Marktfrau Marie verrät, was früher so alles zur Sonntagstracht einer Frau gehörte

Die erste Ausgabe des städtischen Bekanntmachungsblattes (heute der Bad Vilbeler Anzeiger) erschien im Jahre 1857, wie Marlene Schröder-Greim ihren Zuhörern zeigt.
Die erste Ausgabe des städtischen Bekanntmachungsblattes (heute der Bad Vilbeler Anzeiger) erschien im Jahre 1857, wie Marlene Schröder-Greim ihren Zuhörern zeigt.

Marlene Schröder-Greim vom Geschichtsverein führte als Marktfrau Marie durch zahlreiche „alte Geschichten“. Dabei geht es um das Leben im 19. und 20. Jahrhundert, den Vilbeler Markt und die Vilbeler Wahrzeichen.

 

Bad Vilbel. Innerhalb des Brunnen- und Bädermuseums am Marktplatz ist es kühl, was Marlene Schröder-Greim sehr in die Hände spielt, wie sie sagt, schließlich ist ihr Kostüm nicht gerade hitzetauglich. „Diese Kopfbedeckung nannte man Karnette, das kommt wohl vom französischen ,corvette’“, berichtet sie. Natürlich trage sie zu dieser Führung nicht die Alltagskleidung der Marktfrau Marie, sondern die gute Sonntagstracht. Christine Rademacher, die Schneiderin der Burgfestspiele, habe das Kostüm extra für sie angefertigt, natürlich mit dem Detailreichtum, den man von ihr gewohnt sei.

Freud- und Leid-Schal

„Es geht heute um Geschichten aus dem alten Vilbel“, kündigt Schröder-Greim an. „Ich habe auch einen ,Freud- und Leid-Schal’ dabei, dieser hing den Damen damals um die Schultern“. Er zeichne sich dadurch aus, dass er auf der einen Seite dunkel gefärbt gewesen sei, auf der anderen hell. An Weihnachten in der Kirche, beispielsweise, habe man den Schal mit der dunklen Seite nach oben getragen, Jesus sei schließlich nicht mehr auf der Erde. Sprach der Pfarrer dann die Worte „Er ist auferstanden“ habe man den Schal umgedreht und die helle Seite des Stoffs gezeigt. Die Tracht sei ungefähr zwischen den Jahren 1830 und 1900 so getragen worden.
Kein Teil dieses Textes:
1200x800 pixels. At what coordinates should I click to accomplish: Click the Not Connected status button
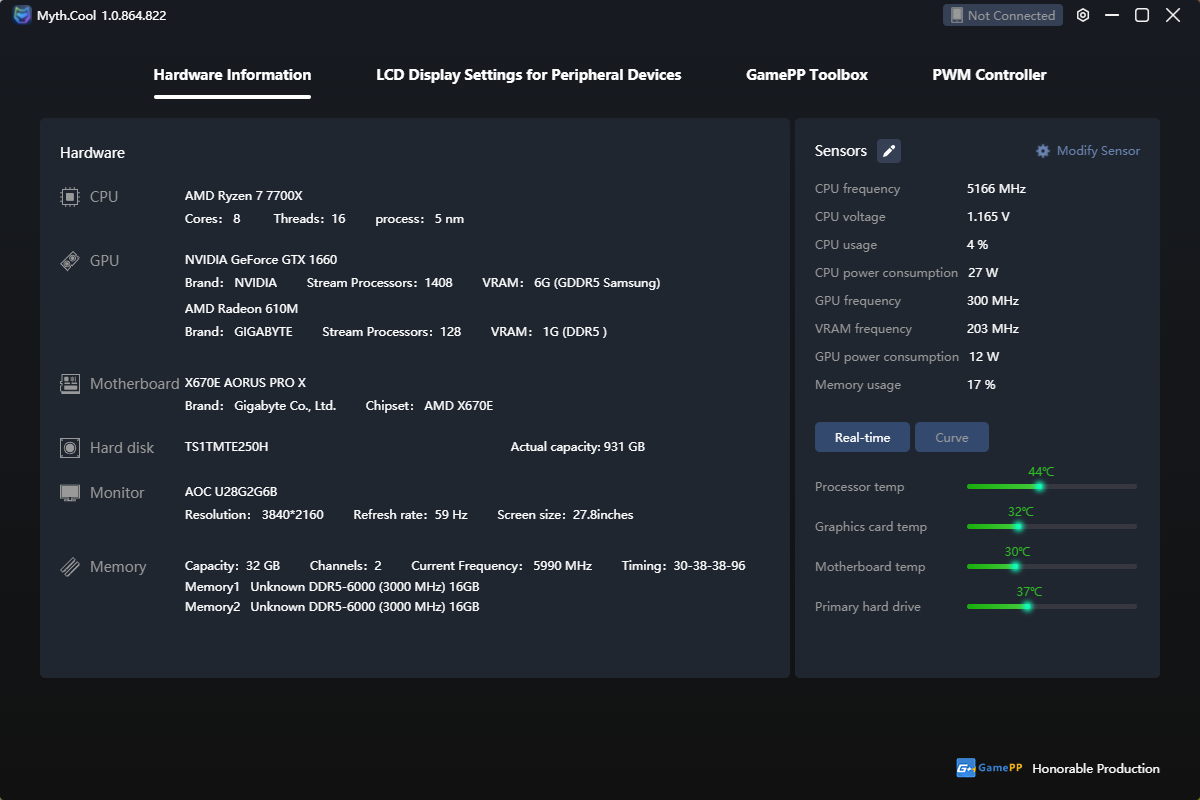pos(1003,15)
Weiterhin spricht Marktfrau Marie über das Brunnen- und Bädermuseum. Das Haus sei um das Jahr 1660 errichtet worden, die Kellerräume seien sogar älter. Das Gasthaus „Zum Hirsch“ habe sich danach in dem Gebäude befunden, zeitweilig mit Bierbrauerei, Apfelweinkelterei und Mineralquelle, wie auch das am Haus angebrachte Schild verrät. Zwischen 1717 und 1933 sei die Gaststätte in dem Gebäude gewesen, seit 2010 befindet sich das Museum in dem geschichtsträchtigen Haus.
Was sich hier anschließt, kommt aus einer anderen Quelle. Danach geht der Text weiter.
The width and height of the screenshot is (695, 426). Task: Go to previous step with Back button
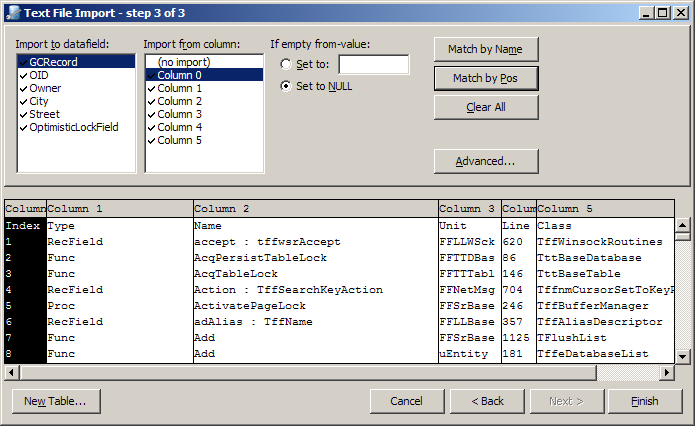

Im Jahre 1857 wurden die Ausrufer im Ort schließlich von einem Bekanntmachungsblatt ersetzt, den „Vilbeler Anzeiger“ gibt es noch heute. Die erste Ausgabe des Blattes ist noch heute im Stadtarchiv vorhanden, damals noch mit dem Untertitel „Kreis Vilbel“. Der Kreis wurde übrigens 1852 aus den Landgerichtsbezirken Groß-Karben und Rödelheim gebildet. Nach seiner Auflösung im Jahre 1874 gingen einzelne Gemeinden in die Kreise Büdingen, Friedberg und Offenbach über.

Bevölkerung wächst

Erst im Jahre 1917 hatte es in Vilbel den ersten bezahlten Bürgermeister gegeben, vorher sei das Amt ein Ehrenamt gewesen, schildert Marlene Schröder-Greim den Anwesenden vor dem Alten Rathaus. „Das Standesamt hat im Jahre 1854 Männern, die das 25. Lebensjahr noch nicht vollendet hatten, verboten, zu heiraten“, weiß die Stadtführerin.
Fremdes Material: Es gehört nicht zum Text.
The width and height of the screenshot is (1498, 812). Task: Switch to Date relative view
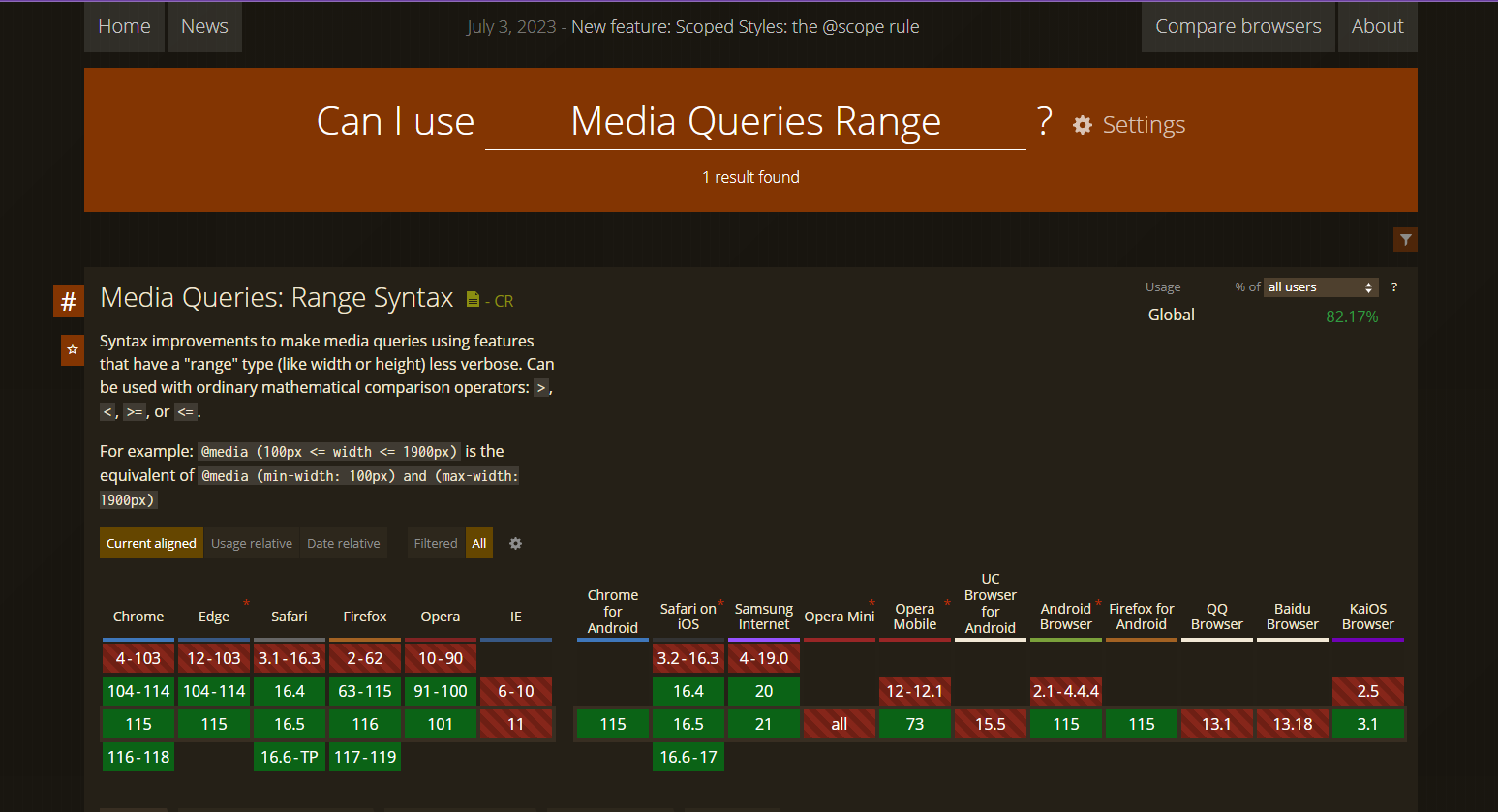(344, 544)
Vilbel hatte schon immer eine außerordentlich gute geografische Lage, was ein Bevölkerungsboom ausgelöst habe. „1817 hatte Vilbel 1300 Einwohner in 280 Häusern. 1867 waren es bereits doppelt so viele, und zur Jahrhundertwende waren es schon 5000 Einwohner“, erläutert Marlene Schröder-Greim.